Data items
..............................
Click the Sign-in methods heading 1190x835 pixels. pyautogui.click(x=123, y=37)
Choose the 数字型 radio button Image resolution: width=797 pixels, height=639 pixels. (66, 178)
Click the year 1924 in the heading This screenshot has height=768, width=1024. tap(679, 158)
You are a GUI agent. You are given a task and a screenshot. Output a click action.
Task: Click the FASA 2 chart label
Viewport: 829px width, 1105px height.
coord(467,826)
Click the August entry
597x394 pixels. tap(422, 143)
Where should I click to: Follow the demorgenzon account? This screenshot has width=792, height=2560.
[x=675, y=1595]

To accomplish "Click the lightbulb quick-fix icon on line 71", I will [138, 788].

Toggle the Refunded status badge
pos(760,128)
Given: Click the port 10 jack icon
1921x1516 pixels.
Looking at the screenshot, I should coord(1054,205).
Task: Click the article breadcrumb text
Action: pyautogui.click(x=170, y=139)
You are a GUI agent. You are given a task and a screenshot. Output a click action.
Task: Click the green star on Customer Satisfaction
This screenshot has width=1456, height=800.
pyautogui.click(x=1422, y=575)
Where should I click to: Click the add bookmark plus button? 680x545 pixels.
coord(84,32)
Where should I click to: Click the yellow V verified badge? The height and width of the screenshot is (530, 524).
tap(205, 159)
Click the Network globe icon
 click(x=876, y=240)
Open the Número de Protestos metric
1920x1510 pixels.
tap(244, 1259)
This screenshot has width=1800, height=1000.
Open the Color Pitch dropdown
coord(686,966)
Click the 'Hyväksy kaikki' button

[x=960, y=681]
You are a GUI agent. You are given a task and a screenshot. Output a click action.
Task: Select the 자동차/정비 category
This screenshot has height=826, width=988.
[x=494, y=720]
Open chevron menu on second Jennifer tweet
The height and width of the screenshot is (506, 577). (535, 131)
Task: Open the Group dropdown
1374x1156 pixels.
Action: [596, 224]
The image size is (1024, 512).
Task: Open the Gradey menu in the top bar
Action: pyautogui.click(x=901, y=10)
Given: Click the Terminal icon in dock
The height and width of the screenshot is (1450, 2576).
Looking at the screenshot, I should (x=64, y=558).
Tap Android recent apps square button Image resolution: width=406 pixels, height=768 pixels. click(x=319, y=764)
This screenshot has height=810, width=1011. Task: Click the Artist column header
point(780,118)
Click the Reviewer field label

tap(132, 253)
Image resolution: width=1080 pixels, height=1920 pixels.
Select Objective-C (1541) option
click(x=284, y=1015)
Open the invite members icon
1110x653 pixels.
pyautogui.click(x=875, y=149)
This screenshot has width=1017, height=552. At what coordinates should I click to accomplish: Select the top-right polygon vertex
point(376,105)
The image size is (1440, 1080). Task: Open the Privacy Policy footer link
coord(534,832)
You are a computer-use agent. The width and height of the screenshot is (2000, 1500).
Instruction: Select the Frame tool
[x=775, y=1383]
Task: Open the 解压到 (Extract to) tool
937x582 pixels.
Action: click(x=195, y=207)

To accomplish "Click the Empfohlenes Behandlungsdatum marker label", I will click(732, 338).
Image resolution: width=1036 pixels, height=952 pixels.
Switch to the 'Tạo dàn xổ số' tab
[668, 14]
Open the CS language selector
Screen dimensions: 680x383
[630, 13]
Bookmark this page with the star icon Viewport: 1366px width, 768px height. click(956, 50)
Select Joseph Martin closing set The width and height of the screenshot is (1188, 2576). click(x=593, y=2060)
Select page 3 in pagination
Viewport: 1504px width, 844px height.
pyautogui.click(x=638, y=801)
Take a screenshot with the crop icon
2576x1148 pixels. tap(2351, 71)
..............................
## [Set problem]
Convert every line of the data items above into a JSON list of strings, with one string per line and blank lines omitted.

## [Output below]
[
  "Click the Sign-in methods heading 1190x835 pixels. pyautogui.click(x=123, y=37)",
  "Choose the 数字型 radio button Image resolution: width=797 pixels, height=639 pixels. (66, 178)",
  "Click the year 1924 in the heading This screenshot has height=768, width=1024. tap(679, 158)",
  "You are a GUI agent. You are given a task and a screenshot. Output a click action.",
  "Task: Click the FASA 2 chart label",
  "Viewport: 829px width, 1105px height.",
  "coord(467,826)",
  "Click the August entry",
  "597x394 pixels. tap(422, 143)",
  "Where should I click to: Follow the demorgenzon account? This screenshot has width=792, height=2560.",
  "[x=675, y=1595]",
  "To accomplish \"Click the lightbulb quick-fix icon on line 71\", I will [138, 788].",
  "Toggle the Refunded status badge",
  "pos(760,128)",
  "Given: Click the port 10 jack icon",
  "1921x1516 pixels.",
  "Looking at the screenshot, I should coord(1054,205).",
  "Task: Click the article breadcrumb text",
  "Action: pyautogui.click(x=170, y=139)",
  "You are a GUI agent. You are given a task and a screenshot. Output a click action.",
  "Task: Click the green star on Customer Satisfaction",
  "This screenshot has width=1456, height=800.",
  "pyautogui.click(x=1422, y=575)",
  "Where should I click to: Click the add bookmark plus button? 680x545 pixels.",
  "coord(84,32)",
  "Where should I click to: Click the yellow V verified badge? The height and width of the screenshot is (530, 524).",
  "tap(205, 159)",
  "Click the Network globe icon",
  " click(x=876, y=240)",
  "Open the Número de Protestos metric",
  "1920x1510 pixels.",
  "tap(244, 1259)",
  "This screenshot has width=1800, height=1000.",
  "Open the Color Pitch dropdown",
  "coord(686,966)",
  "Click the 'Hyväksy kaikki' button",
  "[x=960, y=681]",
  "You are a GUI agent. You are given a task and a screenshot. Output a click action.",
  "Task: Select the 자동차/정비 category",
  "This screenshot has height=826, width=988.",
  "[x=494, y=720]",
  "Open chevron menu on second Jennifer tweet",
  "The height and width of the screenshot is (506, 577). (535, 131)",
  "Task: Open the Group dropdown",
  "1374x1156 pixels.",
  "Action: [596, 224]",
  "The image size is (1024, 512).",
  "Task: Open the Gradey menu in the top bar",
  "Action: pyautogui.click(x=901, y=10)",
  "Given: Click the Terminal icon in dock",
  "The height and width of the screenshot is (1450, 2576).",
  "Looking at the screenshot, I should (x=64, y=558).",
  "Tap Android recent apps square button Image resolution: width=406 pixels, height=768 pixels. click(x=319, y=764)",
  "This screenshot has height=810, width=1011. Task: Click the Artist column header",
  "point(780,118)",
  "Click the Reviewer field label",
  "tap(132, 253)",
  "Image resolution: width=1080 pixels, height=1920 pixels.",
  "Select Objective-C (1541) option",
  "click(x=284, y=1015)",
  "Open the invite members icon",
  "1110x653 pixels.",
  "pyautogui.click(x=875, y=149)",
  "This screenshot has width=1017, height=552. At what coordinates should I click to accomplish: Select the top-right polygon vertex",
  "point(376,105)",
  "The image size is (1440, 1080). Task: Open the Privacy Policy footer link",
  "coord(534,832)",
  "You are a computer-use agent. The width and height of the screenshot is (2000, 1500).",
  "Instruction: Select the Frame tool",
  "[x=775, y=1383]",
  "Task: Open the 解压到 (Extract to) tool",
  "937x582 pixels.",
  "Action: click(x=195, y=207)",
  "To accomplish \"Click the Empfohlenes Behandlungsdatum marker label\", I will click(732, 338).",
  "Image resolution: width=1036 pixels, height=952 pixels.",
  "Switch to the 'Tạo dàn xổ số' tab",
  "[668, 14]",
  "Open the CS language selector",
  "Screen dimensions: 680x383",
  "[630, 13]",
  "Bookmark this page with the star icon Viewport: 1366px width, 768px height. click(956, 50)",
  "Select Joseph Martin closing set The width and height of the screenshot is (1188, 2576). click(x=593, y=2060)",
  "Select page 3 in pagination",
  "Viewport: 1504px width, 844px height.",
  "pyautogui.click(x=638, y=801)",
  "Take a screenshot with the crop icon",
  "2576x1148 pixels. tap(2351, 71)"
]